* **QUOTED PASSAGE**:

## START

# 110 OCLV vs 120 OCLV



## martym (Feb 23, 2004)

How does the ride of the 5900 (OCLV 110) compare with the 5500 and 5200 (OCLV 120)? Is there a noticeable difference? Is the the 5900 noticably stiffer?


----------



## Folsom Cyclist (Feb 22, 2004)

*5900 very stiff*

compared to the 5200 I rode. If your thinking about buying one ride it for at least 15 miles or so. It is very jarring but that's the price you pay for getting the power to the ground....


----------



## Paco (Mar 3, 2004)

Weight and that's it. OCLV 110/120 refers to the amount of weight per sq meter (110 grams vs 120 grams). So basically you same 10 grams per sq meter. Since the only difference between the 52 & 55 is components. The 52, 55 & 59 all have the same frame dimensions, angles, etc. So it's just about weight.

If you were to paint the 52/55 and 59 the same and build them the same then I put money down that you wouldn't be able to tell the difference. When you test ride a 52, 55 or 59 what your feeling the difference is due mostly to the components and their weight/stiffness differences.

Now if you really want to discuss differences in ride quality then look at the Madone. That uses 110 OCLV and since the design is different you'll notice more in ride quality there.

Also remember that carbon isn't the same with all manufacturers, for example Giants ride a lot different than Trek. This is due in part to the different carbon used and also different design, angles, tub lengths, etc.

Plus one great thing about Treks compared to other manufacturers is that you can repair a Trek frame and for a resonable price. All the others are made in one mold so if you crash or it cracks you're out one frame.

Hope this helps.


----------

## END

* **MATERIAL SHOWN**:
## START

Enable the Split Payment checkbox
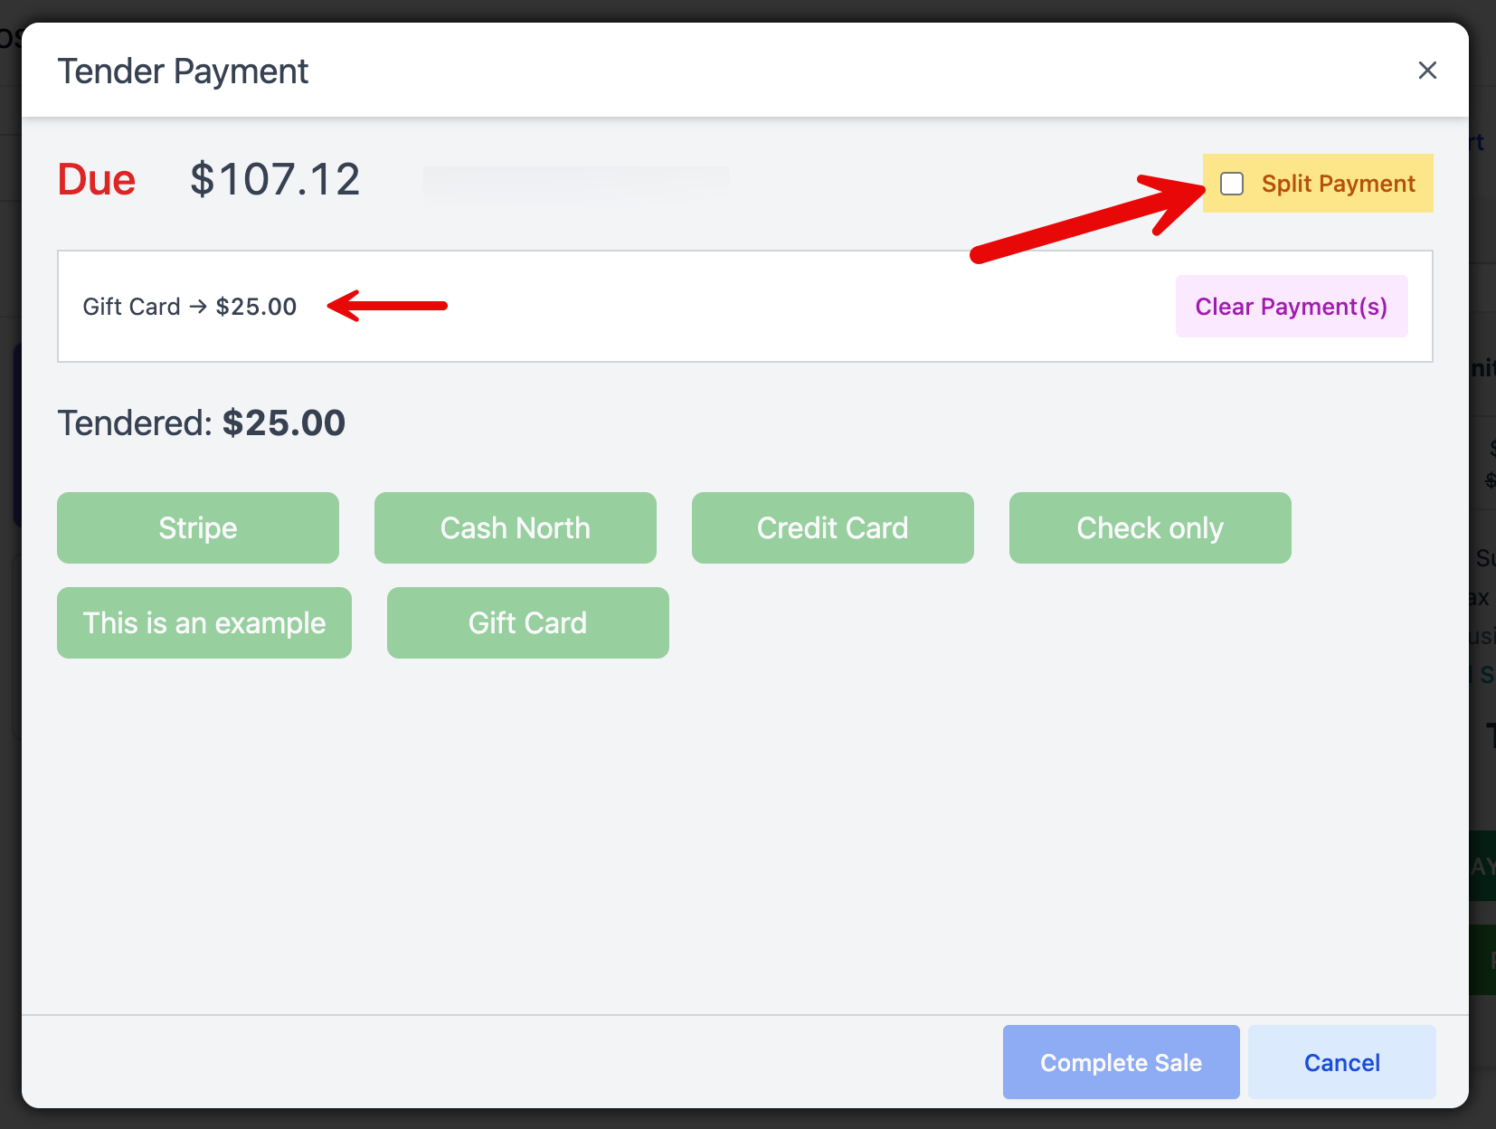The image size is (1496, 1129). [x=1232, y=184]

## END
## START

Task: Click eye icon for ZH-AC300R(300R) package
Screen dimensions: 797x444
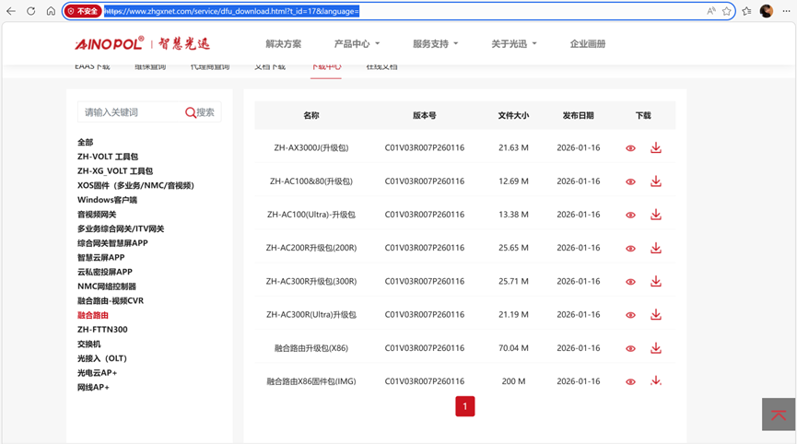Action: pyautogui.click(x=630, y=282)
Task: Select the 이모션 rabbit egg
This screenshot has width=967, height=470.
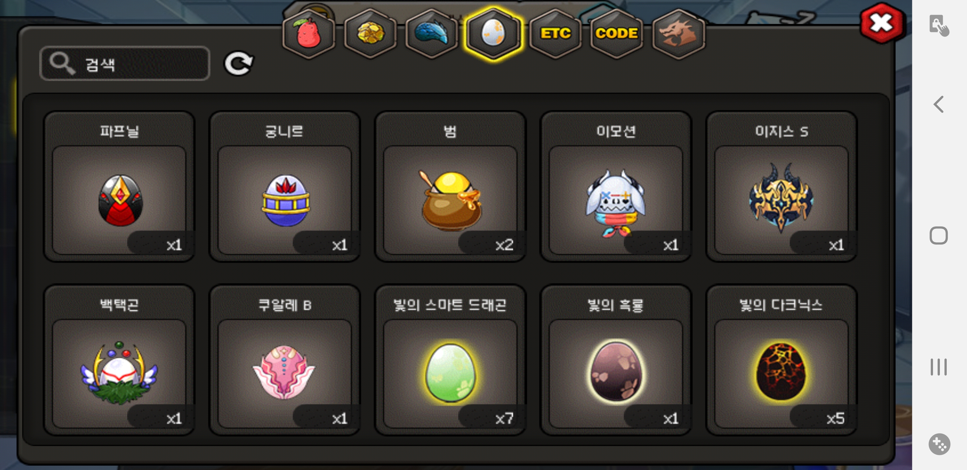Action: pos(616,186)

## END

* **BRIEF 1**: In the OCLV thread, what does the label OCLV 110/120 refer to?
* **BRIEF 2**: According to the OCLV thread, why do Giant bikes ride differently from Trek bikes? Answer in one to three sentences.
* **BRIEF 3**: Please set down a passage from the OCLV thread, beginning at the words that have "## martym (Feb" and stopping after "(Feb 22, 2004)".
The records play no part in this work.

* **FULL SOLUTION 1**: It refers to the amount of weight per square meter: 110 grams versus 120 grams.

* **FULL SOLUTION 2**: The difference is due partly to the different carbon each manufacturer uses. It is also due to differences in design, angles and tube lengths.

* **FULL SOLUTION 3**:
## martym (Feb 23, 2004)

How does the ride of the 5900 (OCLV 110) compare with the 5500 and 5200 (OCLV 120)? Is there a noticeable difference? Is the the 5900 noticably stiffer?


----------



## Folsom Cyclist (Feb 22, 2004)